年明けの二人
「初日の出を見に行こう!」
何のアポも無しに唐突に現れた彼は、私のアパートの玄関を開けるなり、そう言った。
それなりとは言え、長い付き合いである。彼のそういう突拍子もない所はよく知っているし、ある程度の耐性もあるので、気にしたりはしない。
だが、こちらはほんの数時間前まで仕事をしてきて、そして明日も普段より遅めとは言え、出勤する予定なのである。明日に備えて寝たいのが本音であり、まして日の出まで付き合うなど冗談ではない。
流石に断ろうとした私だったが、そんな返答など彼はまったく意に介さない。まぁまぁまぁと流されるうちに、気づけば私は彼の車に乗せられていた。
突拍子もなく、押しが強い。この彼の性格に私は何度も呆れ、戸惑い、困ったものだが、それでも不思議と嫌いになれないのは彼の天性ゆえなのだろう。
アパートの窓からでも充分拝めるだろうに、私を車に押し込んだ彼は、そのまま落ち着いた運転で車を走らせていく。
朝日一つ拝むのにどこまで行くつもりだろうと思いながらも助手席に座り、窓の外を眺めていた。
市街を走っているうちは灯りも多く、外を見て暇を潰していられたのだが、車が郊外の方へ入っていくにつれて、窓から何も見えなくなると、いよいよもって暇になってくる。
一体、どこに連れていかれるのかという不安は変わらずあるものの、何より退屈と仕事の疲労には勝てず、次第に舟を漕ぎ始めた私は、そのまま夢の中へと落ちていった。
規則的に続いていた振動が途切れて、私は目を覚ました。
ぼんやりと目を開けて、軽く頭を振って、そこでようやく車が止まったのだと気が付いた。どうやら目的地に着いたようだ。
彼が車を止めたのは、海沿いを走る道の路肩だった。
どうやら水平線から昇る朝日を拝みたかったらしい。
ウキウキしながら運転席から降りる彼とは対照的に、私は冬の海の殺人的な寒さに身震いしつつ、コートの前をしっかりと閉めて車から降りた。
コンクリートの堤防をよじ登って、二人で腰掛ける。
敷き詰められたテトラポッドの向こう。真っ黒の海を越えた先の水平線が、ぼんやりと紅く染められ始めていた。

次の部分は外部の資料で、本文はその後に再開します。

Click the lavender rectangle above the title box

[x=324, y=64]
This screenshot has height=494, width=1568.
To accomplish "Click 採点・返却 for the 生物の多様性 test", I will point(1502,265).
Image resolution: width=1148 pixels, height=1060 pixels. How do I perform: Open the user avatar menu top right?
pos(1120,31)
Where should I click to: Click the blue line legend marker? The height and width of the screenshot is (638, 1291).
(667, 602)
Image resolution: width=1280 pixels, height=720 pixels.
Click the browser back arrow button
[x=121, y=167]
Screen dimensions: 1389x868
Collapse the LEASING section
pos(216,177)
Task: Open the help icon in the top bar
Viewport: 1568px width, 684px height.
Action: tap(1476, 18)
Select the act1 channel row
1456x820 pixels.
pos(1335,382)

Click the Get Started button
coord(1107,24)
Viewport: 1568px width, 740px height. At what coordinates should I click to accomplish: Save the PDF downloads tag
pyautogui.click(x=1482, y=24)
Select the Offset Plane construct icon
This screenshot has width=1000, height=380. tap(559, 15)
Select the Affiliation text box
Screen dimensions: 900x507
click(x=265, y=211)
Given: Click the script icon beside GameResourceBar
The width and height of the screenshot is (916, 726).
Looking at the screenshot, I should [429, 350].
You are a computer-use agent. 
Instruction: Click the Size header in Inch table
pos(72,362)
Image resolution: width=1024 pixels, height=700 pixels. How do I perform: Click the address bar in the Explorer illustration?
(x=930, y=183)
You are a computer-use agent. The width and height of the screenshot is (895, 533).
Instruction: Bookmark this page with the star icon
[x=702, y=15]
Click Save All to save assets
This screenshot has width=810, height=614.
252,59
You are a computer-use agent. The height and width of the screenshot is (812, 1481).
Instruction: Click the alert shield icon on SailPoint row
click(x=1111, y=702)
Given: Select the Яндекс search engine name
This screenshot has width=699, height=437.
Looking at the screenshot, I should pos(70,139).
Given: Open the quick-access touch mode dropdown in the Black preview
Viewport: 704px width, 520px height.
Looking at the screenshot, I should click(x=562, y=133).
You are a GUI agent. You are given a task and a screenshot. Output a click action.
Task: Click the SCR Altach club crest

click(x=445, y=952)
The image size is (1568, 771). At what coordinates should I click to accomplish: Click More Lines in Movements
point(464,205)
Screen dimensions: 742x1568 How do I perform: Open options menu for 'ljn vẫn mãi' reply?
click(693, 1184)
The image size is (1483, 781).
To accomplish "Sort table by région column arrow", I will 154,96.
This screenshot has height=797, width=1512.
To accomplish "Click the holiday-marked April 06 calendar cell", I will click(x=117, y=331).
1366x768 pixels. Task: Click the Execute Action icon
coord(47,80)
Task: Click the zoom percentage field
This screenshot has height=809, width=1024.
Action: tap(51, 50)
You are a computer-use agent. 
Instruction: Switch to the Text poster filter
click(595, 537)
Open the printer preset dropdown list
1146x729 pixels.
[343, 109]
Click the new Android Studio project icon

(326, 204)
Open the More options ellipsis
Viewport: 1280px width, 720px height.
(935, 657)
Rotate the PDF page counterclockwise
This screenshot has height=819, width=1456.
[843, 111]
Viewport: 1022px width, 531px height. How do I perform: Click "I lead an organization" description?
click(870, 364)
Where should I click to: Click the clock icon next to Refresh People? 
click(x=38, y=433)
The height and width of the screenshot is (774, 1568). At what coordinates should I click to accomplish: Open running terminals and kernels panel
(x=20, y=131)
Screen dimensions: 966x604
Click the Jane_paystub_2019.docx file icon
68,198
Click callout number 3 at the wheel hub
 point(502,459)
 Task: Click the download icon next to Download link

冷たい海風に晒されながら、二人で何を言う訳でもなく、ただ水平線を眺める。
雲は無く、星は手が届きそうなくらい瞬いて見える夜だ。朝日が昇れば、さぞや綺麗な初日の出が拝めるだろう。
もっとも、寒波と眠気に責め立てられている身には何の慰めにもならない話だが。
自分自身に、何をやっているのかと呆れ、頭を抱えながらも待ち続けていると――やがて、その時が訪れた。
滲み出すように水平線に広がった赤色から、ゆっくりと朝日が顔を出す。
黒く塗りつぶされた海と空を染め、瞬く星を掻き消しながら、ゆっくりゆっくりと――
二人で、その光景を眺めていた。
――別に何かを期待していた訳ではない。そもそも、ここに来たかった訳でもない。
そんな私ですら、それは確かに美しいと認めざるを得ない光景だった。
「おめでとう。新しい年だ」
不意に、彼はそう言った。
「……別に新しくもない。昨日と同じ今日が、今日と同じ明日へと続く。いつもと変わらない、何でもない有り触れた一日だよ」
そして、私はそう嘯いた。
一年など、人が勝手に定めた区切り。そんなものが新しくなった所で何も変わりはしない。
世界はただ同じように時を刻んでいるだけ。ただただ同じ日常が延々と続くだけなのだから。
「変わるさ」
そんな私の言葉を、彼は柔らかな笑みと共に否定した。
「僕達の気持ちが変わる。過ぎ去った一年を惜しみながら、新しい日々に思いを馳せ、迎える事ができる。世界が何一つ変わらなくても、僕達の心持ちが変われば、世界のすべてが目新しく映る」
隣で座っていた彼が立ちあがる。
精一杯に伸びをして、冷たい空気を肺一杯に吸い込んだ。
ゆっくりと吐き出された息が、白い尾を引いて、空気に溶けていく。
「いつだって人は自分の心掛け次第で何かを新しく始める事ができるんだ。たとえ変わり映えのしない世界であったとしても、それを見る僕らが変わるのなら、きっと今までとは違った世界が見えてくるはずだよ」
そう言って、彼は笑った。
その笑顔は、昇り始めた朝日よりも、私には眩しく映ったのだ。